__WHAT THE TASK REQUIRES__: Your task is to print each record exactly as it reads.

(Stored data)
⁂

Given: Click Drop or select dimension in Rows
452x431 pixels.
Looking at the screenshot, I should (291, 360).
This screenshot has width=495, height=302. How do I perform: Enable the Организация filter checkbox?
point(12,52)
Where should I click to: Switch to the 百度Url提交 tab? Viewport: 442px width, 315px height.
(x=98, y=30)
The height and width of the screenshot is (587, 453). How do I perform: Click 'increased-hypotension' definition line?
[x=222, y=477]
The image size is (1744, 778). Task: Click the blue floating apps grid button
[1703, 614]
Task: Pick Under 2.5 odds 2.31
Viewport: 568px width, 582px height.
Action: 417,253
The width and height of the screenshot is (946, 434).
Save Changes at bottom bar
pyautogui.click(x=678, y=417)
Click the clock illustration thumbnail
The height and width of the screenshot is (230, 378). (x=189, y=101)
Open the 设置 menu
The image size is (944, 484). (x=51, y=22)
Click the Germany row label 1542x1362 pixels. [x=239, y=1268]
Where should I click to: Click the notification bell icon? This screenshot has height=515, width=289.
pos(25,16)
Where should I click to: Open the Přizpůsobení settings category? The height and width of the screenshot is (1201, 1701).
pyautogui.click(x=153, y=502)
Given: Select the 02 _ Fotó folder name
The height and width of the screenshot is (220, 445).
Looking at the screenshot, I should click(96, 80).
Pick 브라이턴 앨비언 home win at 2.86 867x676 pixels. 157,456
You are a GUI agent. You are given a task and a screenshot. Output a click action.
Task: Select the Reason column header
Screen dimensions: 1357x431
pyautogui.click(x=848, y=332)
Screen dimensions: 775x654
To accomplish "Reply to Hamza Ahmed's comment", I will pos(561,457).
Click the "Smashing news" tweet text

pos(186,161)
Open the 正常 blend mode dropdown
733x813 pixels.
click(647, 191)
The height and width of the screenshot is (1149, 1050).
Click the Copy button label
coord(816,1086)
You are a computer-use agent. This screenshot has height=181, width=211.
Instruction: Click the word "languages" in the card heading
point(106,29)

⁂

__RESPONSE TO THE EXERCISE__:
Given: Click Drop or select dimension in Rows
452x431 pixels.
Looking at the screenshot, I should (291, 360).
This screenshot has width=495, height=302. How do I perform: Enable the Организация filter checkbox?
point(12,52)
Where should I click to: Switch to the 百度Url提交 tab? Viewport: 442px width, 315px height.
(x=98, y=30)
The height and width of the screenshot is (587, 453). How do I perform: Click 'increased-hypotension' definition line?
[x=222, y=477]
The image size is (1744, 778). Task: Click the blue floating apps grid button
[1703, 614]
Task: Pick Under 2.5 odds 2.31
Viewport: 568px width, 582px height.
Action: 417,253
The width and height of the screenshot is (946, 434).
Save Changes at bottom bar
pyautogui.click(x=678, y=417)
Click the clock illustration thumbnail
The height and width of the screenshot is (230, 378). (x=189, y=101)
Open the 设置 menu
The image size is (944, 484). (x=51, y=22)
Click the Germany row label 1542x1362 pixels. [x=239, y=1268]
Where should I click to: Click the notification bell icon? This screenshot has height=515, width=289.
pos(25,16)
Where should I click to: Open the Přizpůsobení settings category? The height and width of the screenshot is (1201, 1701).
pyautogui.click(x=153, y=502)
Given: Select the 02 _ Fotó folder name
The height and width of the screenshot is (220, 445).
Looking at the screenshot, I should click(96, 80).
Pick 브라이턴 앨비언 home win at 2.86 867x676 pixels. 157,456
You are a GUI agent. You are given a task and a screenshot. Output a click action.
Task: Select the Reason column header
Screen dimensions: 1357x431
pyautogui.click(x=848, y=332)
Screen dimensions: 775x654
To accomplish "Reply to Hamza Ahmed's comment", I will pos(561,457).
Click the "Smashing news" tweet text

pos(186,161)
Open the 正常 blend mode dropdown
733x813 pixels.
click(647, 191)
The height and width of the screenshot is (1149, 1050).
Click the Copy button label
coord(816,1086)
You are a computer-use agent. This screenshot has height=181, width=211.
Instruction: Click the word "languages" in the card heading
point(106,29)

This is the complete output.